* [The task] Repeat the data exactly, with every line included.

-- -- --

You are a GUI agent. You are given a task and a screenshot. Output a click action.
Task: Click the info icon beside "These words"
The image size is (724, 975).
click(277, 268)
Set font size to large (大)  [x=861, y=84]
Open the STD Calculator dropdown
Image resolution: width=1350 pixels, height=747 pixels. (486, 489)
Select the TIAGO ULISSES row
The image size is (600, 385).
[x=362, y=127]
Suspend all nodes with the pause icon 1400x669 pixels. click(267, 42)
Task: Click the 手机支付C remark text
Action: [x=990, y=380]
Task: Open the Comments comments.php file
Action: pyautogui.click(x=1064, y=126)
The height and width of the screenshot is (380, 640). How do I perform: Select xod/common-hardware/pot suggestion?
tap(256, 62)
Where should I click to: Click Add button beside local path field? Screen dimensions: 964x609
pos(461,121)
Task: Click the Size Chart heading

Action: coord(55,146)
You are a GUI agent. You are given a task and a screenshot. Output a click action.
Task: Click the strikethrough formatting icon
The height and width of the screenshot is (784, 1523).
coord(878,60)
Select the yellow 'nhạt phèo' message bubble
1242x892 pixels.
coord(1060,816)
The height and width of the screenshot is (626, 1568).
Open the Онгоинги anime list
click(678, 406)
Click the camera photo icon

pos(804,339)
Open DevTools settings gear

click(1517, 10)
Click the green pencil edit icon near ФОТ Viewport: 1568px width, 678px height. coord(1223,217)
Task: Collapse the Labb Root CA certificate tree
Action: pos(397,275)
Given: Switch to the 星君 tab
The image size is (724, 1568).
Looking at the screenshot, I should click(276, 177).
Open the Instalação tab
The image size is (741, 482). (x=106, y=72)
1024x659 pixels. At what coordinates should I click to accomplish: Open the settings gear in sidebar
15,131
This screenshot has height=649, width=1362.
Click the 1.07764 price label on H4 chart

-- -- --

* [Response area]
You are a GUI agent. You are given a task and a screenshot. Output a click action.
Task: Click the info icon beside "These words"
The image size is (724, 975).
click(277, 268)
Set font size to large (大)  [x=861, y=84]
Open the STD Calculator dropdown
Image resolution: width=1350 pixels, height=747 pixels. (486, 489)
Select the TIAGO ULISSES row
The image size is (600, 385).
[x=362, y=127]
Suspend all nodes with the pause icon 1400x669 pixels. click(267, 42)
Task: Click the 手机支付C remark text
Action: [x=990, y=380]
Task: Open the Comments comments.php file
Action: pyautogui.click(x=1064, y=126)
The height and width of the screenshot is (380, 640). How do I perform: Select xod/common-hardware/pot suggestion?
tap(256, 62)
Where should I click to: Click Add button beside local path field? Screen dimensions: 964x609
pos(461,121)
Task: Click the Size Chart heading

Action: coord(55,146)
You are a GUI agent. You are given a task and a screenshot. Output a click action.
Task: Click the strikethrough formatting icon
The height and width of the screenshot is (784, 1523).
coord(878,60)
Select the yellow 'nhạt phèo' message bubble
1242x892 pixels.
coord(1060,816)
The height and width of the screenshot is (626, 1568).
Open the Онгоинги anime list
click(678, 406)
Click the camera photo icon

pos(804,339)
Open DevTools settings gear

click(1517, 10)
Click the green pencil edit icon near ФОТ Viewport: 1568px width, 678px height. coord(1223,217)
Task: Collapse the Labb Root CA certificate tree
Action: pos(397,275)
Given: Switch to the 星君 tab
The image size is (724, 1568).
Looking at the screenshot, I should click(276, 177).
Open the Instalação tab
The image size is (741, 482). (x=106, y=72)
1024x659 pixels. At what coordinates should I click to accomplish: Open the settings gear in sidebar
15,131
This screenshot has height=649, width=1362.
Click the 1.07764 price label on H4 chart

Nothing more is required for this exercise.